#### Aim of the task:
What you need to produce from the material below is an exact transcription of the lines from the one with "Task: Open the Object menu" through the one with "Viewport: 1456px width, 819px height.", both included, and no other line.
───── The data ─────
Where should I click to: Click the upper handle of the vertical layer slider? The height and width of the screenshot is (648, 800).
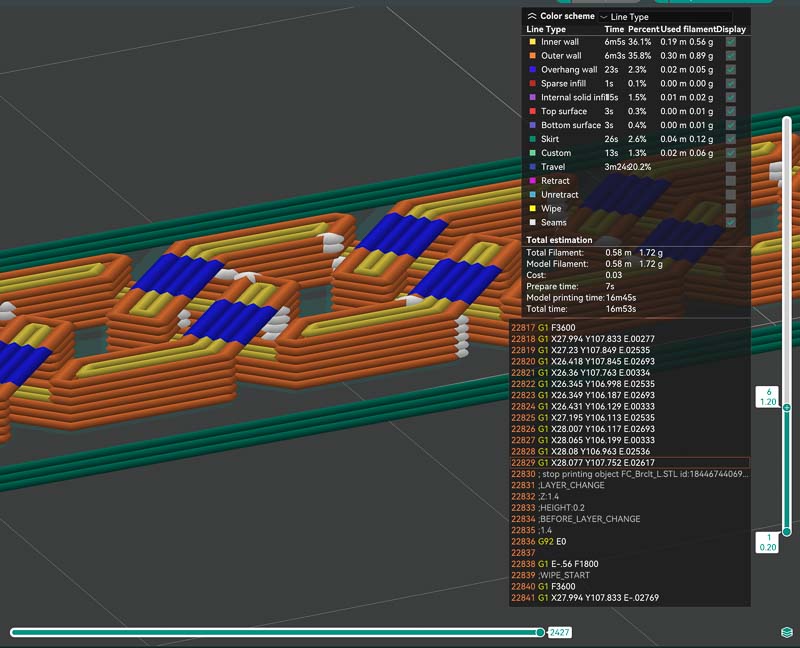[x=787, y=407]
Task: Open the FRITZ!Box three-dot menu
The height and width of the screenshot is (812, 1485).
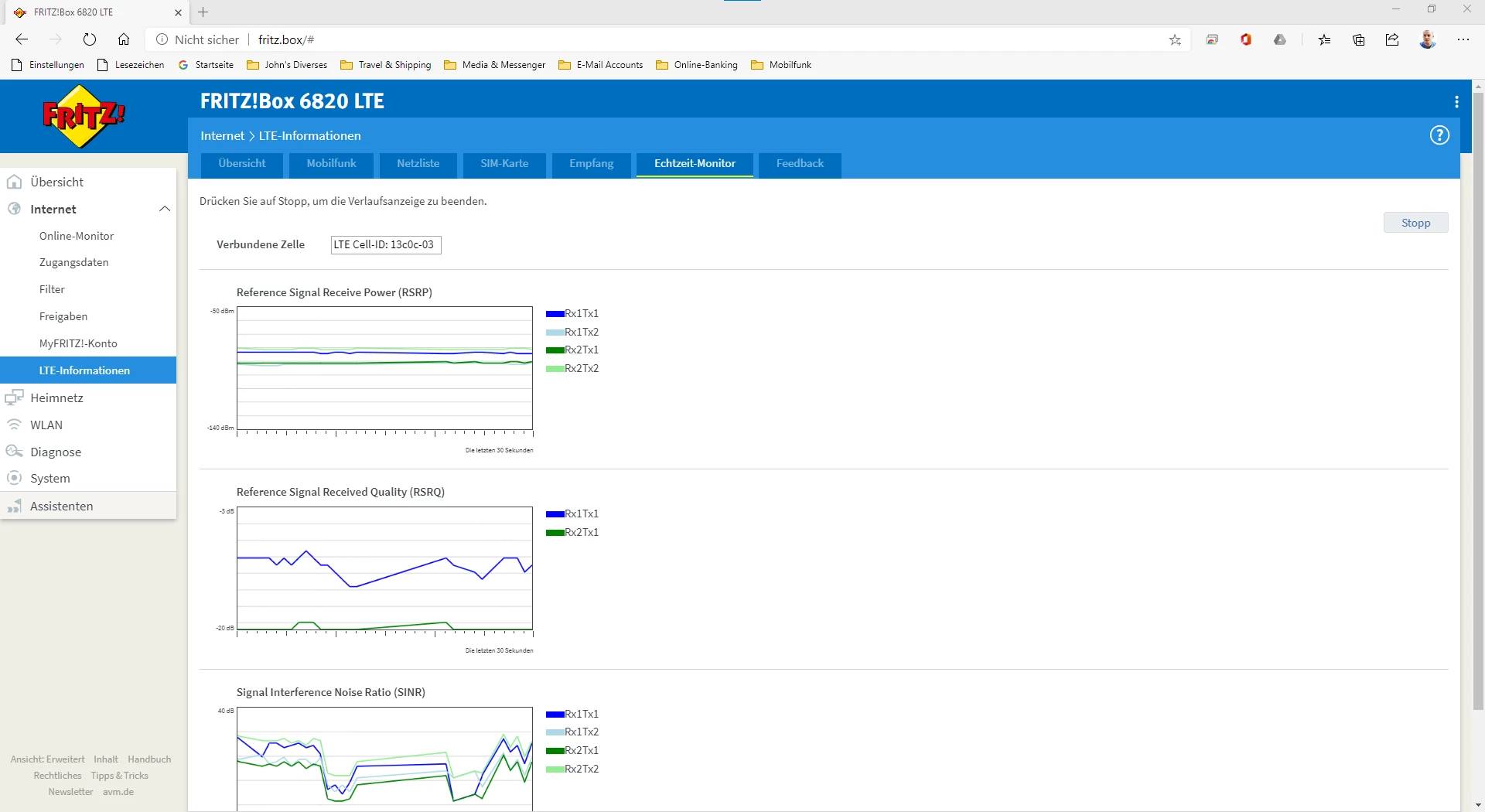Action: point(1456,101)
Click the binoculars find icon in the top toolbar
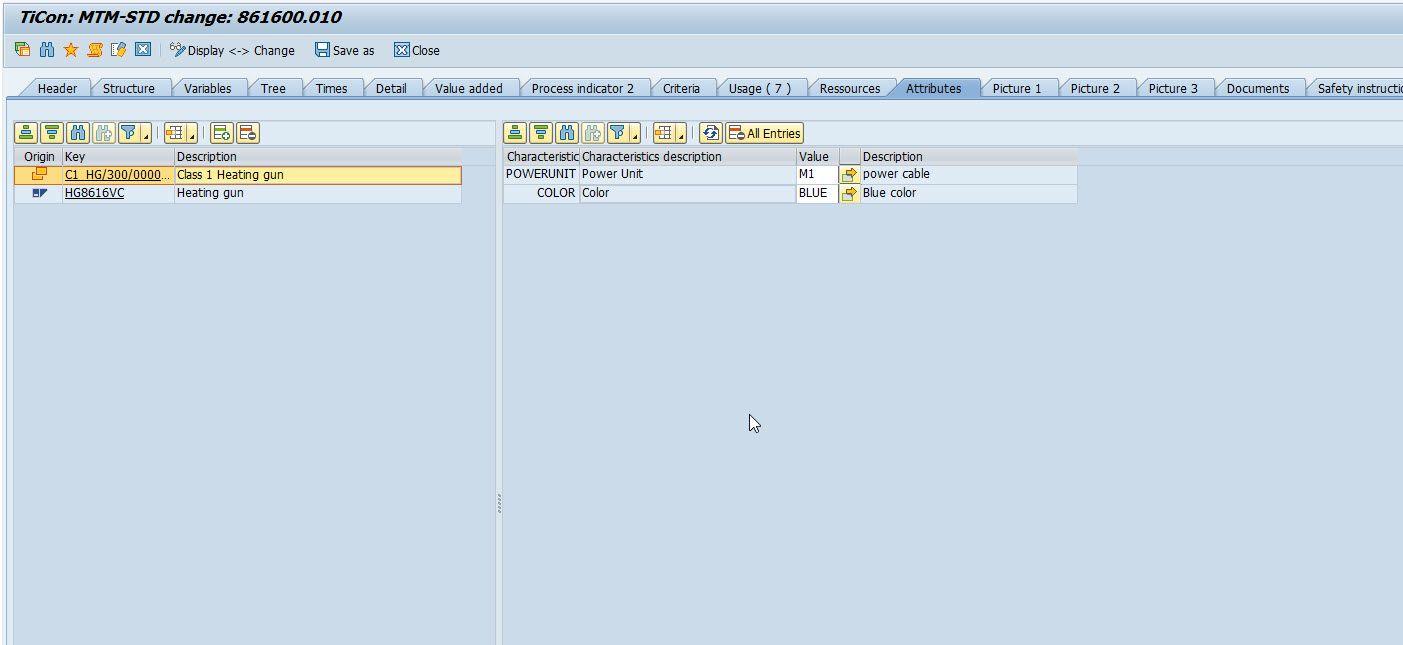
─────
───── The data ─────
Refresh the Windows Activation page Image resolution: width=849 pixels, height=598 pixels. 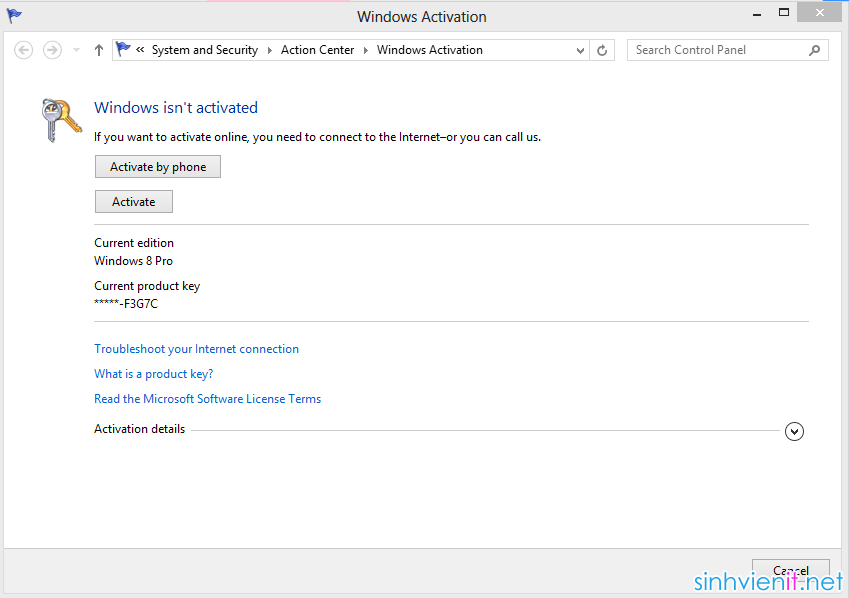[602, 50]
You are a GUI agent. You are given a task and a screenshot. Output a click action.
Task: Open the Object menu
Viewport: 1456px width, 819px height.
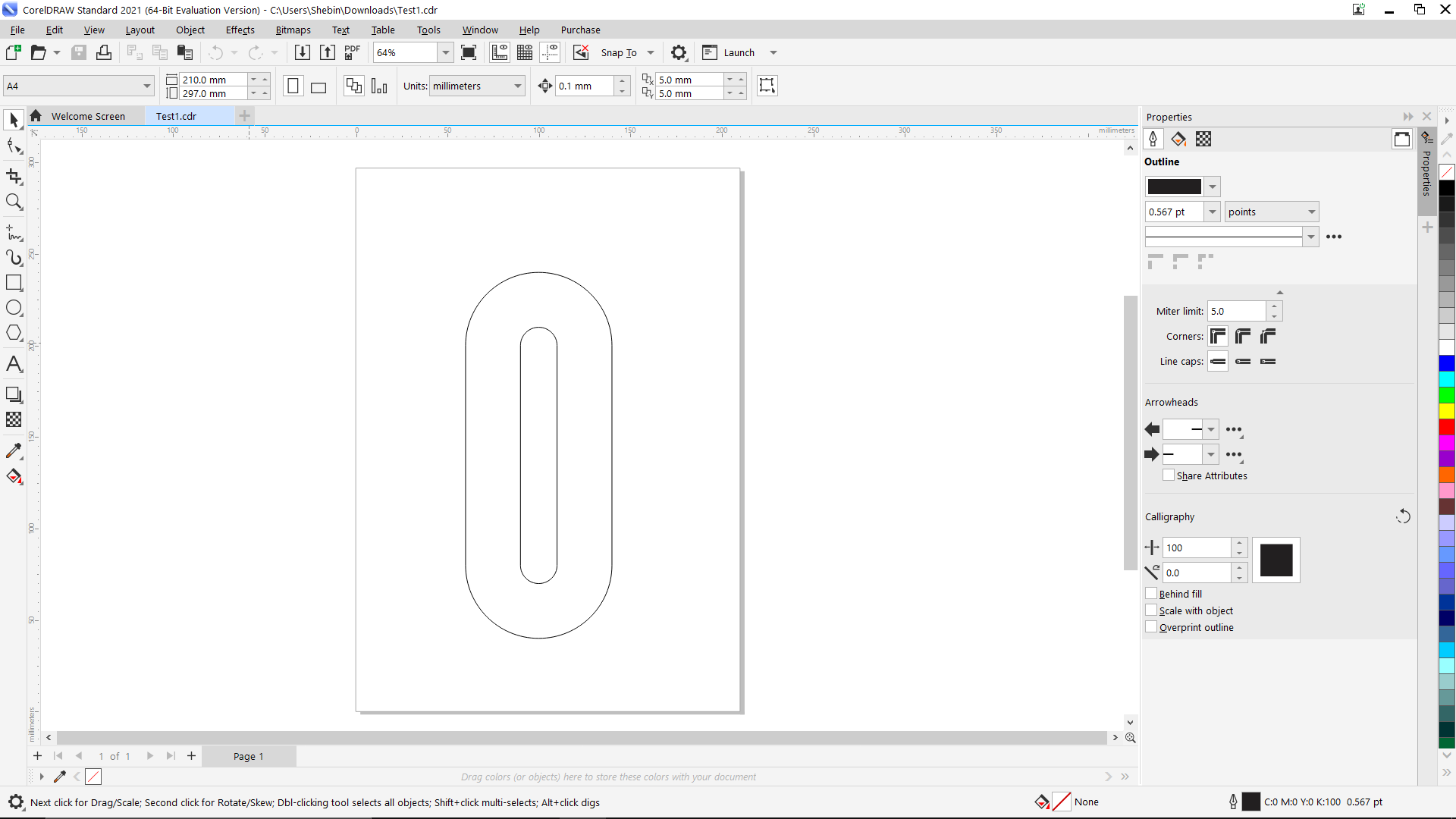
─────
#### Task result:
Task: Open the Object menu
Viewport: 1456px width, 819px height.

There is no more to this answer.